Потревоженная пыль, до сих пор покоившаяся в мебели, теперь дымилась, клубилась в воздухе, отчего свет становился желтым и мутным. Все слилось в одном безумии. Люди пили его друг у друга из глаз, теряя рассудок от предсмертного страха искалеченных вещей, от криков стекла и металла, от стона струн. Все эти отломанные ножки, оторванные спинки, черепки под ногами, клочки бумаги, пустыня разрушения пробуждали еще большую жажду уничтожать, ломать, бить; и ноги исступленно топтали уже сломанное, а руки искали нового.
Андрий одной рукой ломал ветки живых растений, рассыпал землю из вазонов. Ага! Ты растешь! И упивался хрустом горшков под каблуками.
Хома, с перекошенным ртом, весь мокрый, блестел от пота.
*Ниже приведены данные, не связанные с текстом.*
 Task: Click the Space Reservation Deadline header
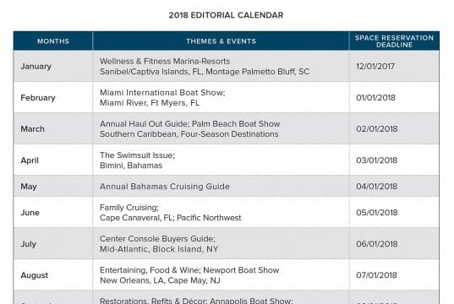pos(394,41)
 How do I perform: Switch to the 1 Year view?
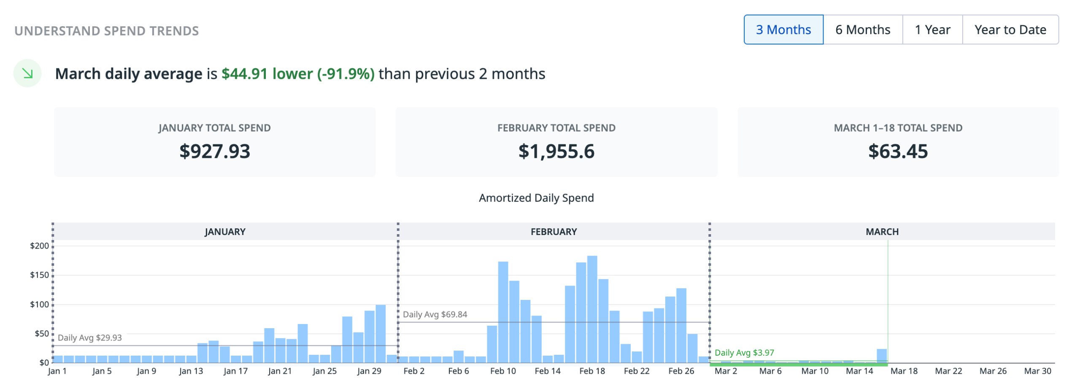click(x=932, y=30)
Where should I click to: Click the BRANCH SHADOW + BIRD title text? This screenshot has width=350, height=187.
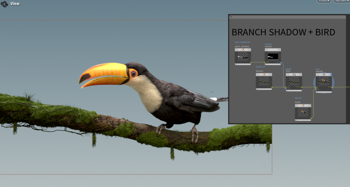[283, 32]
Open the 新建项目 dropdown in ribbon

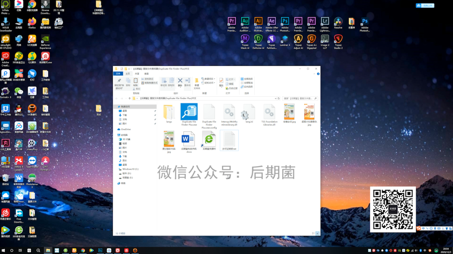(x=208, y=79)
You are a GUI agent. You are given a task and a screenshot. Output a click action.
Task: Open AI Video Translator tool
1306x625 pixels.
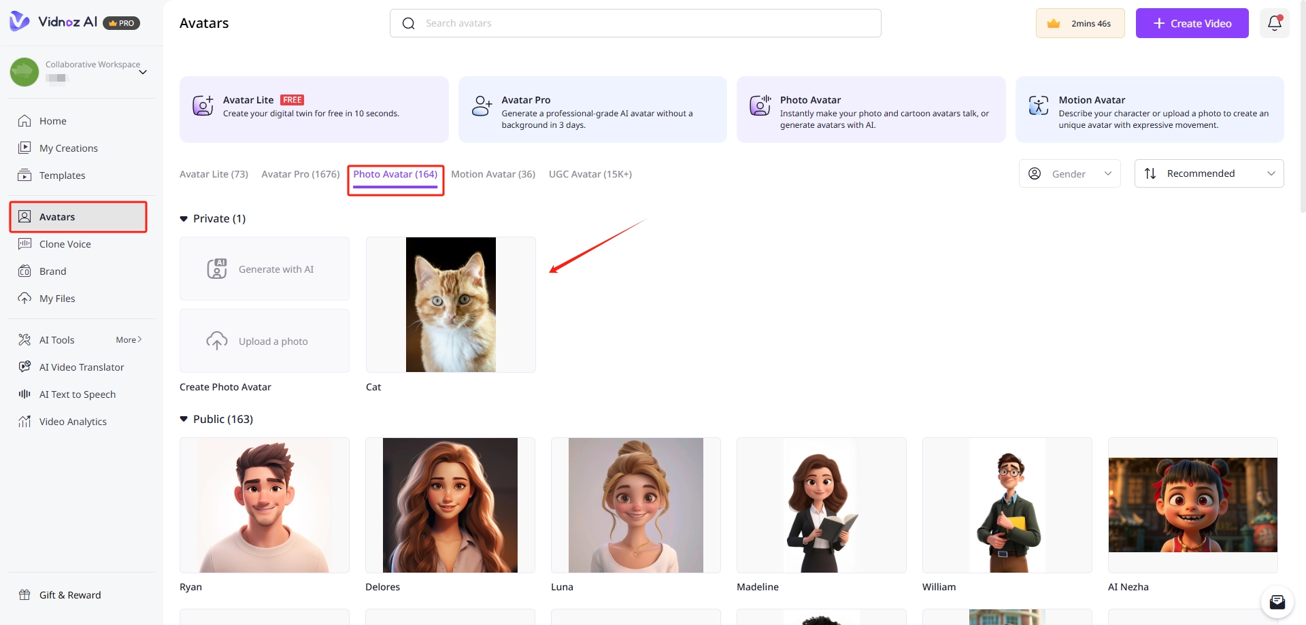pos(81,367)
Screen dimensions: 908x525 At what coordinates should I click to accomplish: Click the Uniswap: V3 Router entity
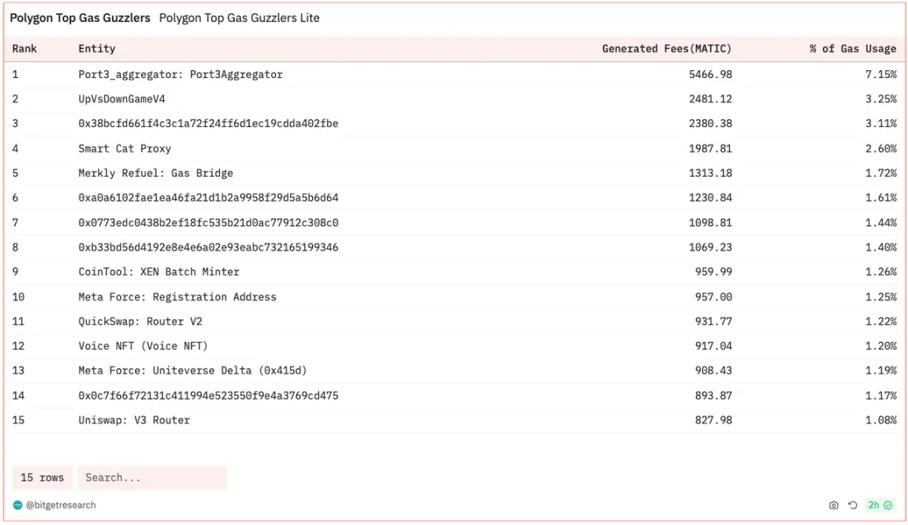pos(134,420)
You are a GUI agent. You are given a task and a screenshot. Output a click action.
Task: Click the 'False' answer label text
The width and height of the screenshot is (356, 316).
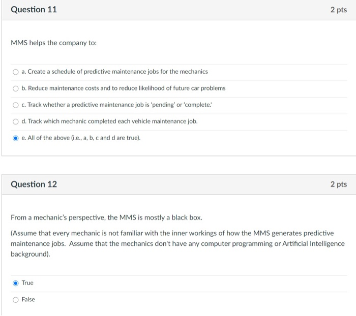[28, 299]
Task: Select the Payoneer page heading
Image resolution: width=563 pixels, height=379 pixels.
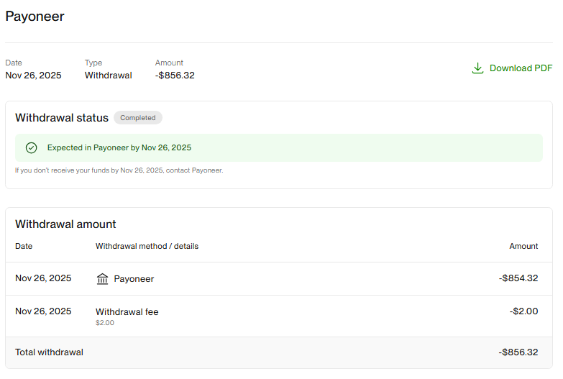Action: coord(35,16)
– Гуляйте, дети! Пришел наш день.
Панас Кандзюба старался поднять большой шкаф, но не рассчитал своих сил. Шкаф навалился на него и придавил. Панас вертелся под ним, кряхтел, волок к окну. Ему помогли другие. Шкаф лег на окно, задрал ножки, и белый низ покачнулся и исчез. Панас высунулся в окошко, чтобы услыхать, как шкаф треснется грудью о землю.
Во дворе, в беспросветной мгле, кишели люди, как гусеницы.
– Чего стоите? Идите помогать. Теперь нам воля.
Комната наполнилась новыми людьми, едва пролезавшими
через груды обломков. Люди рассыпались повсюду, по всему дому, и каждую комнату наполняли криком. Гремели колья и молотки, точно в большой кузнице, трещала мебель и двери, скрежетало железо, а стекло звенело и звенело беспрестанно и сыпалось вниз, как груши с дерева в бурю.
Весь дом трясся от вопля, кричал о помощи в пустые про^ емы окон, в черный туман, окружавший его.
Отодвигались комоды, и оттуда выбрасывались тонкие сорочки, такие чудные и легкие, словно пушинки, со свистом раздирались куски материи, летали, как паутина, кружева.
У кузнечихи глаза горели, она трясла жирными боками, рылась в грудах и все кричала:
– Не рвите всего! Оставьте мне…
И сдирала с изломанной мебели шелк – желтый, красный, блестящий.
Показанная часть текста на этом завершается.